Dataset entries
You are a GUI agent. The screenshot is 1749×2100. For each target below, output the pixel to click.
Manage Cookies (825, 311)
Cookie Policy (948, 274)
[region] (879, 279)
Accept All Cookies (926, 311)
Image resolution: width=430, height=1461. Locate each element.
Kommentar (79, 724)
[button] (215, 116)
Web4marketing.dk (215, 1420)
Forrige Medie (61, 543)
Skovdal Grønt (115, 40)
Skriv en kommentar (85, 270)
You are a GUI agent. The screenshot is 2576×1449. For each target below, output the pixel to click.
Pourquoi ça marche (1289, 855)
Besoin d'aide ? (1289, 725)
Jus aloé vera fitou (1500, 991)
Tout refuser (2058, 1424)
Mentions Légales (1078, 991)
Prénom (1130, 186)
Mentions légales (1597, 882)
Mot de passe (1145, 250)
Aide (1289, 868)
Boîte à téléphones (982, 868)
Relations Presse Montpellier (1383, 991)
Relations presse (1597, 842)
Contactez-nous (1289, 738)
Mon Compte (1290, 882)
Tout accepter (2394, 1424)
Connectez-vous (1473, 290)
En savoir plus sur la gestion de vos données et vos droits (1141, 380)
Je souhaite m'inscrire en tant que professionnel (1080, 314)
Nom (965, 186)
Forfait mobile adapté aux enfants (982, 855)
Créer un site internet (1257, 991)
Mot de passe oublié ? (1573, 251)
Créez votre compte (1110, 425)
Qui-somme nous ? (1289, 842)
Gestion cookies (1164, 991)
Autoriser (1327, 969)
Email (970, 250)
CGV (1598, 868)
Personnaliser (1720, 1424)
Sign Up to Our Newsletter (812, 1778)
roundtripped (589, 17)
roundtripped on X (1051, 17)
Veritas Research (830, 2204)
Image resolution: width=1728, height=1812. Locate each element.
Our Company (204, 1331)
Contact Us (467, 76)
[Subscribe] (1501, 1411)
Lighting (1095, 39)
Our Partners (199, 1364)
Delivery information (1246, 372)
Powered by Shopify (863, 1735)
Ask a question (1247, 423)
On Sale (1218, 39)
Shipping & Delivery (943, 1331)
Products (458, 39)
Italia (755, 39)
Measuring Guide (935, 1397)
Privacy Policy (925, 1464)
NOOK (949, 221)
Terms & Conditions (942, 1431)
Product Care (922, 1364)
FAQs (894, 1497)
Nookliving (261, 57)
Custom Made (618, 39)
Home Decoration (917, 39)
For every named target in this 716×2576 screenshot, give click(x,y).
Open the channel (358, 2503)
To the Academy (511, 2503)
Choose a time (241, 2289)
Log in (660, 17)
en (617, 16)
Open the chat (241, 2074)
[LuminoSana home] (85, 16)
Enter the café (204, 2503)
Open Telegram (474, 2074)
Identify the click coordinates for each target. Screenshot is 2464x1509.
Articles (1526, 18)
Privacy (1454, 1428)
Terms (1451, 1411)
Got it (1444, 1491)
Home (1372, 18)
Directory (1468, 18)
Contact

- [WHAT YOU HAVE TO DO]:
Lines in the entries above that hold "element" should be counted; give only that count.

- [FINAL ANSWER]:
2